The angst parents feel when their children sustain injuries is surely one of the universal conditions of parenthood. That anxiety is heightened greatly when those injuries involve concussions. But a new study led out of the University of Calgary, published today in the medical journal Pediatrics, may set worried parental minds slightly at ease.
Derived from data on emergency room visits in children’s hospitals in Canada and the US, the findings show that IQ and intelligence is not affected in a clinically meaningful way by paediatric concussions.
The study compares 566 children diagnosed with concussion to 300 with orthopaedic injuries. The children range in age from eight to 16 and they were recruited from two cohort studies. In the five Canadian hospitals that participated, patients completed IQ tests three months postinjury.
The US cohort was conducted at two children’s hospitals in Ohio, wherein patients completed IQ tests three to 18 days, postinjury.
“Obviously there’s been a lot of concern about the effects of concussion on children, and one of the biggest questions has been whether or not it affects a child’s overall intellectual functioning,” says Dr. Keith Yeates, PhD, a professor in UCalgary’s Department of Psychology and senior author of the Pediatrics paper. Yeates is a renowned expert on the outcomes of childhood brain disorders, including concussion and traumatic brain injuries.
“The data on this has been mixed and opinions have varied within the medical community,” says Yeates. “It’s hard to collect big enough samples to confirm a negative finding. The absence of a difference in IQ after concussion is harder to prove than the presence of a difference.”
Combining the Canadian and U.S. cohorts gave the Pediatrics study an abundant sample and it allowed Yeates and his co-authors to test patients with a wide range of demographics and clinical characteristics.
“We looked at socioeconomic status, patient sex, severity of injuries, concussion history, and whether there was a loss of consciousness at the time of injury,” says Yeates. “None of these factors made a difference. Across the board, concussion was not associated with lower IQ.”
The children with concussion were compared to children with orthopaedic injuries other than concussion to control for other factors that that might affect IQ, such as demographic background and the experience of trauma and pain.
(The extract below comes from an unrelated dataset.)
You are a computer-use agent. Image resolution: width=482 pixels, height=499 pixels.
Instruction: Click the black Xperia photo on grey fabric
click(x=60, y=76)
This allowed the researchers to determine whether the children’s IQs were different than what would be expected minus the concussion.
The findings of the study are important to share with parents, says Dr Ashley Ware, PhD, a professor at Georgia State University and lead author of the paper.
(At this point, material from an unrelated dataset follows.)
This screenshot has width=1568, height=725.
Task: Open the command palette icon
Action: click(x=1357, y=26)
“Understandably, there’s been a lot of fear among parents when dealing with their children’s concussions,” Ware says. “These new findings provide really good news, and we need to get the message to parents.”
Dr Stephen Freedman, PhD, co-author of the paper and a professor of paediatrics and emergency medicine, agrees. “It’s something doctors can tell children who have sustained a concussion, and their parents, to help reduce their fears and concerns,” says Freedman. “It is certainly reassuring to know that concussions do not lead to alterations in IQ or intelligence.”
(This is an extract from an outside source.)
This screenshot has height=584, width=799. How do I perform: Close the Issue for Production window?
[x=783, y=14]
Another strength of the Pediatrics research is that incorporates the two cohort studies, one testing patients within days of their concussions and the other after three months.
“That makes our claim even stronger,” says Ware. “We can demonstrate that even in those first days and weeks after concussion, when children do show symptoms such as a pain and slow processing speed, there’s no hit to their IQs. Then it’s the same story three months out, when most children have recovered from their concussion symptoms. Thanks to this study we can say that, consistently, we would not expect IQ to be diminished from when children are symptomatic to when they’ve recovered.”
She adds: “It’s a nice ‘rest easy’ message for the parents.”